MIAMI – An appellate court case in South Florida has garnered attention from a wide spectrum of stakeholders in the real estate industry. The lawsuit revolves around a case concerning Biscayne 21, an aging condominium building situated on prime oceanfront real estate.

Despite its outward appearance, Biscayne 21 stands vacant and in deteriorating condition. Recently, a new developer purchased the majority of units with plans to demolish the building and erect new housing. However, 10 condo owners, representing 5% of the building, are resisting the termination of their contracts, leading to a legal showdown.

Rep.

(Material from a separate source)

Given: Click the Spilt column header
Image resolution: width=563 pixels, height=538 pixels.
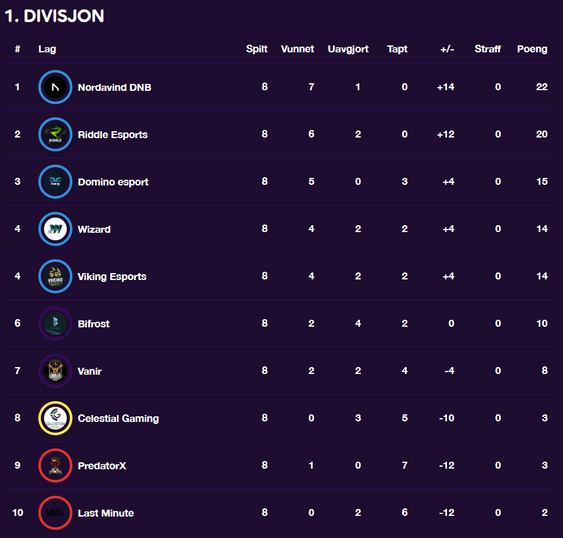Looking at the screenshot, I should [256, 49].
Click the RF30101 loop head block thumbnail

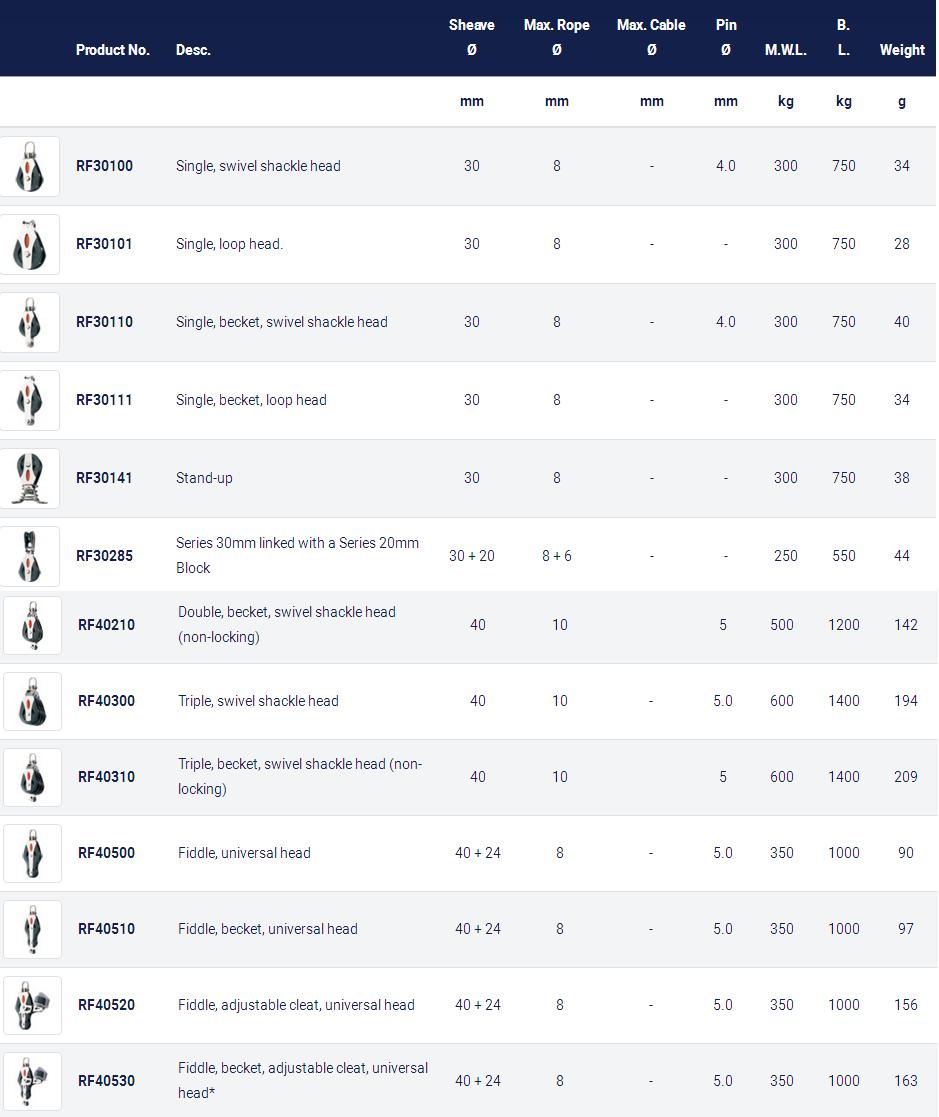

Vicki Lopez, R-Coral Gables, emphasized that such condo terminations are common for older buildings like Biscayne 21, many of which struggle financially to meet required repairs and bring structures up to code.

The crux of the legal dispute hinges on the allegation that the developer, Two Roads Development, unlawfully altered the termination threshold in the original agreement documents.

Typically requiring 100% agreement among unit owners, the disputed change purportedly reduces this threshold to 80%, a modification absent from Biscayne 21’s initial agreement.

Lopez highlighted the potential ramifications of the ruling, indicating that it sets a “dangerous precedent” for property owners statewide. If upheld, it could empower a single holdout to derail redevelopment plans, leaving other stakeholders stranded.

The lawsuit has left the developers in limbo, who already completed a bulk buyout of the property and are now unable to proceed with their envisioned project. Meanwhile, the holdout owners are seeking significant damages, amounting to hundreds of millions of dollars.

Expressing concern over the broader implications, Lopez underscored the potential impact on property rights across the condo industry. She vowed to pursue legislative action if the courts do not reverse the ruling.